══ Given text ══

Quick Answer Series: Oh No! Another REO!



I’m often asked what I think about REO business.  Here’s what I think: It beats no business at all… barely.  Now that I have your attention, let me take a minute to explain why.

First, for the uninitiated, let me explain the term REO.  REO stands for “Real Estate Owned”.  Talk about dumb names!  I am not aware of any real estate that is NOT owned.  Are you?  I digress.  Bad name aside, REO has come to mean real estate that is owned by the lender, after a foreclosure.  Now why couldn’t they just say “bank owned” and save us all the confusion!

OK, now that we understand the term, let’s talk about REO business as an “opportunity”.  There are really two different ways to make money on REO properties: buyer side, and listing side.  (I know, you’re thinking, DUH!)  Let’s look at each one.

I liken buyer side REO business to eating ribs.  Sounds good.  But let’s think about it.  Eating ribs is always a let down.  Sure, they’re good, but you do a lot of work for a mouthful of food.  And it’s messy too.  Reminds me of REO business on the buyer side.  If you’ve ever had the misfortune of dealing with a large asset manager on behalf of a client, you totally understand.

REO properties are managed by what is known as an asset manager.  He or she is called that because the real estate is an asset on the books of the lender.  If you were dealing with a small bank that did their own lending, managed their own loans, and then got a house back after foreclosure, it would be much different.

═══

* **Required work**:
(a) In the REO post, rewrite the passage starting with "OK, now that" and going on through "at each one.", replacing "opportunity" with "investment".
(b) According to the REO post, what activity is buyer side REO business likened to?
(c) Continue the post about REO business from where it stops.

══ Source material ══

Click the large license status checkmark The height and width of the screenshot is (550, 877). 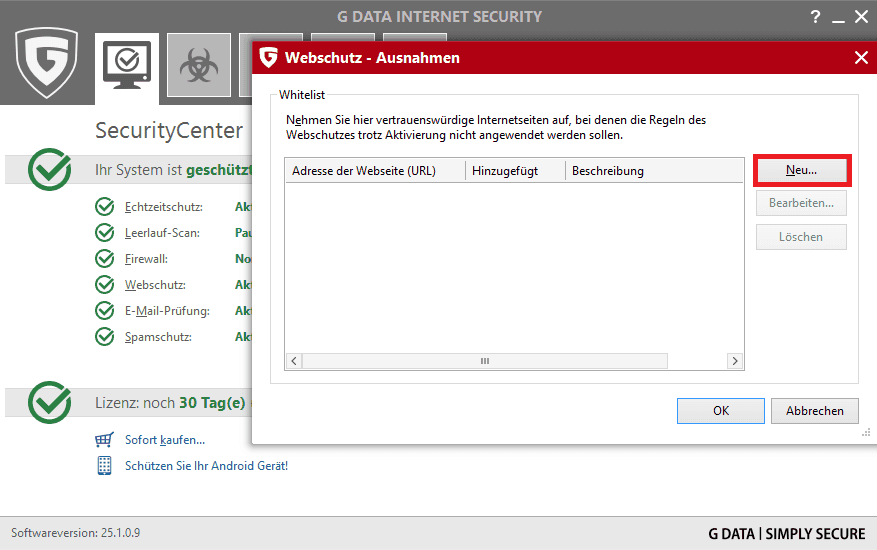tap(49, 402)
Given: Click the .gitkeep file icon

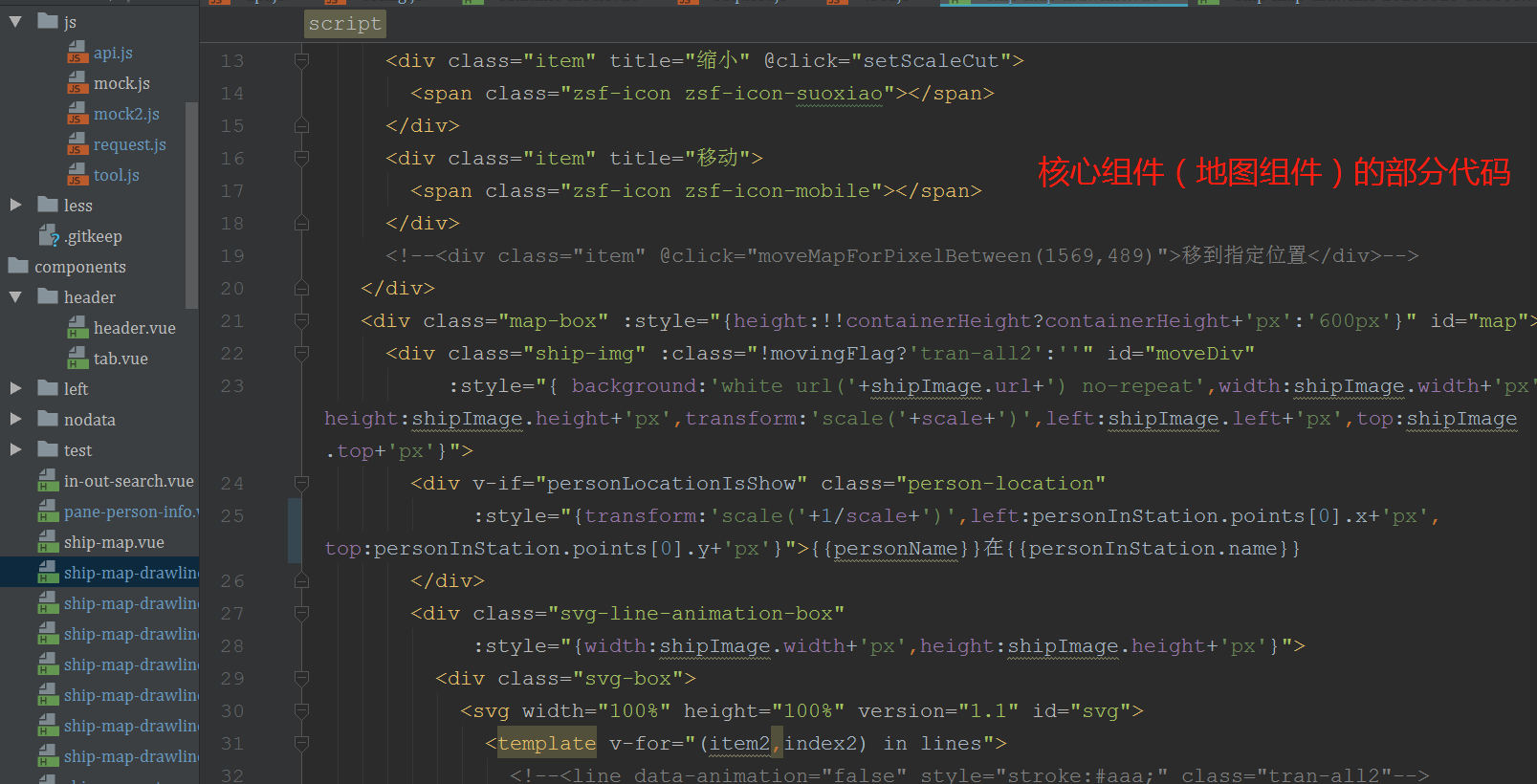Looking at the screenshot, I should (49, 236).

═══

* **Answers provided**:
(a)
OK, now that we understand the term, let’s talk about REO business as an “investment”.  There are really two different ways to make money on REO properties: buyer side, and listing side.  (I know, you’re thinking, DUH!)  Let’s look at each one.

(b) Eating ribs.

(c)
But today, lenders are huge.  They typically purchase traunches (bundles of similar mortgages) in the secondary market (think Wall Street).  It is common to see hundreds of millions of dollars in mortgage paper in a single traunch.  That’s important because when a mortgage goes into default and the property goes through the foreclosure process, the company managing that asset is also managing hundreds or even thousands of others at the same time.

The asset manager is not commission based, and so he has no direct interest in the sale, and is the very picture of an unmotivated seller.  And typically, he is some mid-level manager with little decision making power.  Any proposal you make will have to go to a committee.  What that means is that if you are negotiating with an asset manager on behalf of your client, you will be working many, many hours to do a single deal, if you ever complete it.

One of my favorite REO transactions (of course we hadn’t invented the term REO at the time) was a foreclosure property of about 6,000 square feet.  It was a magnificent home, but it was also much nicer than the homes around it.  I had a client that wanted it badly.  The mortgages balances on the property had the asset manager wanting about $650,000 for the home.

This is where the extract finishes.